--- INSTRUCTIONS FOR THE TASK ---
From first line to last, the records below are to be duplicated exactly.

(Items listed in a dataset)
☆ ☆ ☆ ☆ ☆

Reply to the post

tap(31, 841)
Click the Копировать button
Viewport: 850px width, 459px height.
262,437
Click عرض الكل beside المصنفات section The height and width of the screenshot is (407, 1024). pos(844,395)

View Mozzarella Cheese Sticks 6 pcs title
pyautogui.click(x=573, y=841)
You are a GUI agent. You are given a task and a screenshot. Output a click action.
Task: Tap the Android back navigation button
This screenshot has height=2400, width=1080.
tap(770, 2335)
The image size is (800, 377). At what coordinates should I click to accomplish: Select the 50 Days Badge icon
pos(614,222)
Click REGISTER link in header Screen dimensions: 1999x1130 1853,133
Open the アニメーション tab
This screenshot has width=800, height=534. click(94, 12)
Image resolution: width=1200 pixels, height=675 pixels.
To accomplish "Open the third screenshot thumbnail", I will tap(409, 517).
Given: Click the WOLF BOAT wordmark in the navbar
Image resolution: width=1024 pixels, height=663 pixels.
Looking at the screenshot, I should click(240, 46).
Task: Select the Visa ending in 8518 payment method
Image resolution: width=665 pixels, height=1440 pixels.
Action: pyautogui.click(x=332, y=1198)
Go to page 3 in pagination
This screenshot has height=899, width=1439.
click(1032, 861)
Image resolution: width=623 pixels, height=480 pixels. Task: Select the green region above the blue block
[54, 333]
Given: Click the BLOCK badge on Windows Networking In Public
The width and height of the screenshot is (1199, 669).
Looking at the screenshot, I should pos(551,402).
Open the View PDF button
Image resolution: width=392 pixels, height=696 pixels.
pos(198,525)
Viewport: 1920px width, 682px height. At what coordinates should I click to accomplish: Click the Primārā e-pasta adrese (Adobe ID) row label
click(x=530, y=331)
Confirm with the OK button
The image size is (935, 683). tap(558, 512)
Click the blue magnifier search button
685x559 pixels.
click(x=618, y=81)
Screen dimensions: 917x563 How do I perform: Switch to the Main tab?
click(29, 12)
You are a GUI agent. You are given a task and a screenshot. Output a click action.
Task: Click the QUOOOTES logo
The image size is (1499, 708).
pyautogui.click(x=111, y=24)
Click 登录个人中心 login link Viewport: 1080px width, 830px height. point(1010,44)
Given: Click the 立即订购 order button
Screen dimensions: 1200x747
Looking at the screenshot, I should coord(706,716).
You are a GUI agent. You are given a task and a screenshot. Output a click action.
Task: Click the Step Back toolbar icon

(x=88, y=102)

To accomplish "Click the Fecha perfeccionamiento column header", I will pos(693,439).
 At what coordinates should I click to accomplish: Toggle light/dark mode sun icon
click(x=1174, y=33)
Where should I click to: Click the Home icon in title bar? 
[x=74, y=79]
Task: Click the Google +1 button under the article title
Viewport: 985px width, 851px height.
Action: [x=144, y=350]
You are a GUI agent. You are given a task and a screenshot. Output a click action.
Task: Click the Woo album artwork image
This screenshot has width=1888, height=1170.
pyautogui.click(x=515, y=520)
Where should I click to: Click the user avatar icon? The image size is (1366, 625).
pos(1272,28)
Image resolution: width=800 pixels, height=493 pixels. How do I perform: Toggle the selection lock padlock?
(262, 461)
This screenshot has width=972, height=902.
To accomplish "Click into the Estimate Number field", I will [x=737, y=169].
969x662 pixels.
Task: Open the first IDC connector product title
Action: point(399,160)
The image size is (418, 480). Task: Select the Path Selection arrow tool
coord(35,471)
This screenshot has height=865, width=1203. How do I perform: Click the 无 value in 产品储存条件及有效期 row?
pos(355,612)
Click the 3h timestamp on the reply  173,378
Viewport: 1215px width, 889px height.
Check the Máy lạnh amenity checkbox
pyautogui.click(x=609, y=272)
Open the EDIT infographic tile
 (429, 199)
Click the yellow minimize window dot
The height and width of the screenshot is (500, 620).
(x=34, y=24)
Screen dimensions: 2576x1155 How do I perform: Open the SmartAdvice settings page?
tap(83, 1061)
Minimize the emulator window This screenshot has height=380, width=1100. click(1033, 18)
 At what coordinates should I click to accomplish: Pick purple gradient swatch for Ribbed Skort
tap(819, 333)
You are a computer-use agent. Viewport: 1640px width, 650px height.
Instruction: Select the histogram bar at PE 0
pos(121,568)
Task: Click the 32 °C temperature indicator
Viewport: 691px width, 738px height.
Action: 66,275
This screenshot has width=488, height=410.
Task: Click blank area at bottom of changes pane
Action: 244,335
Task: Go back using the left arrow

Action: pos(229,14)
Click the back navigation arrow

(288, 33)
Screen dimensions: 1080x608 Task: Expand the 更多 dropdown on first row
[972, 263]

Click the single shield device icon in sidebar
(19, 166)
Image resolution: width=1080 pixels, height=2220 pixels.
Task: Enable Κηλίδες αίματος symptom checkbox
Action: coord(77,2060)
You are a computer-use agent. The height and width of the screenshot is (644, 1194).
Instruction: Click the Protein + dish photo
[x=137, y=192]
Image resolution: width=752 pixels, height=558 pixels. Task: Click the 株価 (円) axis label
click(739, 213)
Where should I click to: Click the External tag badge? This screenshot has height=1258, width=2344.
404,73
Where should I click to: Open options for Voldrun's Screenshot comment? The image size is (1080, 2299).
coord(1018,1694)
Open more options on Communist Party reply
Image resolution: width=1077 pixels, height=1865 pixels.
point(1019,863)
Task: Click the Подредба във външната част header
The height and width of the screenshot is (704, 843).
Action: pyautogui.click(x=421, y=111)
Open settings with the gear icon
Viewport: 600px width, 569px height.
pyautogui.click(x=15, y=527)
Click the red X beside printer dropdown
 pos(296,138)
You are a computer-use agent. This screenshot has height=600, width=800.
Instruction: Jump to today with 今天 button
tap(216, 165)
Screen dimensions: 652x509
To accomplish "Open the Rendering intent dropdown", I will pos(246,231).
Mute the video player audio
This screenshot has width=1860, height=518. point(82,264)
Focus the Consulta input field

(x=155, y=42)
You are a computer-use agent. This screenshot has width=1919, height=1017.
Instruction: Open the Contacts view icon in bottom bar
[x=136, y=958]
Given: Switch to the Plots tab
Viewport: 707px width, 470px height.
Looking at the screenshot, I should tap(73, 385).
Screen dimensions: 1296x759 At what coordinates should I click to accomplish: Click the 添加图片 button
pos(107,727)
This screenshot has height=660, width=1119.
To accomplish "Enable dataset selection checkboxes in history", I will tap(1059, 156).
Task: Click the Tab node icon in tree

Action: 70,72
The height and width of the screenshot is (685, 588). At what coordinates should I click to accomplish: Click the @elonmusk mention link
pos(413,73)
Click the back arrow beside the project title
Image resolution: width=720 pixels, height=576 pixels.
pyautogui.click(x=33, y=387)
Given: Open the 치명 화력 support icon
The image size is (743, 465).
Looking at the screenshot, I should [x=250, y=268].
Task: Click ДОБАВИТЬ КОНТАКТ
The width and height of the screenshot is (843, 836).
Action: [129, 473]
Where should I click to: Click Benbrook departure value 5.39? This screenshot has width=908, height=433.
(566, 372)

☆ ☆ ☆ ☆ ☆

--- RESPONSE TO THIS EXERCISE ---
Reply to the post

tap(31, 841)
Click the Копировать button
Viewport: 850px width, 459px height.
262,437
Click عرض الكل beside المصنفات section The height and width of the screenshot is (407, 1024). pos(844,395)

View Mozzarella Cheese Sticks 6 pcs title
pyautogui.click(x=573, y=841)
You are a GUI agent. You are given a task and a screenshot. Output a click action.
Task: Tap the Android back navigation button
This screenshot has height=2400, width=1080.
tap(770, 2335)
The image size is (800, 377). At what coordinates should I click to accomplish: Select the 50 Days Badge icon
pos(614,222)
Click REGISTER link in header Screen dimensions: 1999x1130 1853,133
Open the アニメーション tab
This screenshot has width=800, height=534. click(94, 12)
Image resolution: width=1200 pixels, height=675 pixels.
To accomplish "Open the third screenshot thumbnail", I will tap(409, 517).
Given: Click the WOLF BOAT wordmark in the navbar
Image resolution: width=1024 pixels, height=663 pixels.
Looking at the screenshot, I should click(240, 46).
Task: Select the Visa ending in 8518 payment method
Image resolution: width=665 pixels, height=1440 pixels.
Action: pyautogui.click(x=332, y=1198)
Go to page 3 in pagination
This screenshot has height=899, width=1439.
click(1032, 861)
Image resolution: width=623 pixels, height=480 pixels. Task: Select the green region above the blue block
[54, 333]
Given: Click the BLOCK badge on Windows Networking In Public
The width and height of the screenshot is (1199, 669).
Looking at the screenshot, I should pos(551,402).
Open the View PDF button
Image resolution: width=392 pixels, height=696 pixels.
pos(198,525)
Viewport: 1920px width, 682px height. At what coordinates should I click to accomplish: Click the Primārā e-pasta adrese (Adobe ID) row label
click(x=530, y=331)
Confirm with the OK button
The image size is (935, 683). tap(558, 512)
Click the blue magnifier search button
685x559 pixels.
click(x=618, y=81)
Screen dimensions: 917x563 How do I perform: Switch to the Main tab?
click(29, 12)
You are a GUI agent. You are given a task and a screenshot. Output a click action.
Task: Click the QUOOOTES logo
The image size is (1499, 708).
pyautogui.click(x=111, y=24)
Click 登录个人中心 login link Viewport: 1080px width, 830px height. point(1010,44)
Given: Click the 立即订购 order button
Screen dimensions: 1200x747
Looking at the screenshot, I should coord(706,716).
You are a GUI agent. You are given a task and a screenshot. Output a click action.
Task: Click the Step Back toolbar icon

(x=88, y=102)

To accomplish "Click the Fecha perfeccionamiento column header", I will pos(693,439).
 At what coordinates should I click to accomplish: Toggle light/dark mode sun icon
click(x=1174, y=33)
Where should I click to: Click the Home icon in title bar? 
[x=74, y=79]
Task: Click the Google +1 button under the article title
Viewport: 985px width, 851px height.
Action: [x=144, y=350]
You are a GUI agent. You are given a task and a screenshot. Output a click action.
Task: Click the Woo album artwork image
This screenshot has width=1888, height=1170.
pyautogui.click(x=515, y=520)
Where should I click to: Click the user avatar icon? The image size is (1366, 625).
pos(1272,28)
Image resolution: width=800 pixels, height=493 pixels. How do I perform: Toggle the selection lock padlock?
(262, 461)
This screenshot has width=972, height=902.
To accomplish "Click into the Estimate Number field", I will [x=737, y=169].
969x662 pixels.
Task: Open the first IDC connector product title
Action: point(399,160)
The image size is (418, 480). Task: Select the Path Selection arrow tool
coord(35,471)
This screenshot has height=865, width=1203. How do I perform: Click the 无 value in 产品储存条件及有效期 row?
pos(355,612)
Click the 3h timestamp on the reply  173,378
Viewport: 1215px width, 889px height.
Check the Máy lạnh amenity checkbox
pyautogui.click(x=609, y=272)
Open the EDIT infographic tile
 (429, 199)
Click the yellow minimize window dot
The height and width of the screenshot is (500, 620).
(x=34, y=24)
Screen dimensions: 2576x1155 How do I perform: Open the SmartAdvice settings page?
tap(83, 1061)
Minimize the emulator window This screenshot has height=380, width=1100. click(1033, 18)
 At what coordinates should I click to accomplish: Pick purple gradient swatch for Ribbed Skort
tap(819, 333)
You are a computer-use agent. Viewport: 1640px width, 650px height.
Instruction: Select the histogram bar at PE 0
pos(121,568)
Task: Click the 32 °C temperature indicator
Viewport: 691px width, 738px height.
Action: 66,275
This screenshot has width=488, height=410.
Task: Click blank area at bottom of changes pane
Action: 244,335
Task: Go back using the left arrow

Action: pos(229,14)
Click the back navigation arrow

(288, 33)
Screen dimensions: 1080x608 Task: Expand the 更多 dropdown on first row
[972, 263]

Click the single shield device icon in sidebar
(19, 166)
Image resolution: width=1080 pixels, height=2220 pixels.
Task: Enable Κηλίδες αίματος symptom checkbox
Action: coord(77,2060)
You are a computer-use agent. The height and width of the screenshot is (644, 1194).
Instruction: Click the Protein + dish photo
[x=137, y=192]
Image resolution: width=752 pixels, height=558 pixels. Task: Click the 株価 (円) axis label
click(739, 213)
Where should I click to: Click the External tag badge? This screenshot has height=1258, width=2344.
404,73
Where should I click to: Open options for Voldrun's Screenshot comment? The image size is (1080, 2299).
coord(1018,1694)
Open more options on Communist Party reply
Image resolution: width=1077 pixels, height=1865 pixels.
point(1019,863)
Task: Click the Подредба във външната част header
The height and width of the screenshot is (704, 843).
Action: pyautogui.click(x=421, y=111)
Open settings with the gear icon
Viewport: 600px width, 569px height.
pyautogui.click(x=15, y=527)
Click the red X beside printer dropdown
 pos(296,138)
You are a computer-use agent. This screenshot has height=600, width=800.
Instruction: Jump to today with 今天 button
tap(216, 165)
Screen dimensions: 652x509
To accomplish "Open the Rendering intent dropdown", I will pos(246,231).
Mute the video player audio
This screenshot has width=1860, height=518. point(82,264)
Focus the Consulta input field

(x=155, y=42)
You are a computer-use agent. This screenshot has width=1919, height=1017.
Instruction: Open the Contacts view icon in bottom bar
[x=136, y=958]
Given: Switch to the Plots tab
Viewport: 707px width, 470px height.
Looking at the screenshot, I should tap(73, 385).
Screen dimensions: 1296x759 At what coordinates should I click to accomplish: Click the 添加图片 button
pos(107,727)
This screenshot has height=660, width=1119.
To accomplish "Enable dataset selection checkboxes in history", I will tap(1059, 156).
Task: Click the Tab node icon in tree

Action: 70,72
The height and width of the screenshot is (685, 588). At what coordinates should I click to accomplish: Click the @elonmusk mention link
pos(413,73)
Click the back arrow beside the project title
Image resolution: width=720 pixels, height=576 pixels.
pyautogui.click(x=33, y=387)
Given: Open the 치명 화력 support icon
The image size is (743, 465).
Looking at the screenshot, I should [x=250, y=268].
Task: Click ДОБАВИТЬ КОНТАКТ
The width and height of the screenshot is (843, 836).
Action: [129, 473]
Where should I click to: Click Benbrook departure value 5.39? This screenshot has width=908, height=433.
(566, 372)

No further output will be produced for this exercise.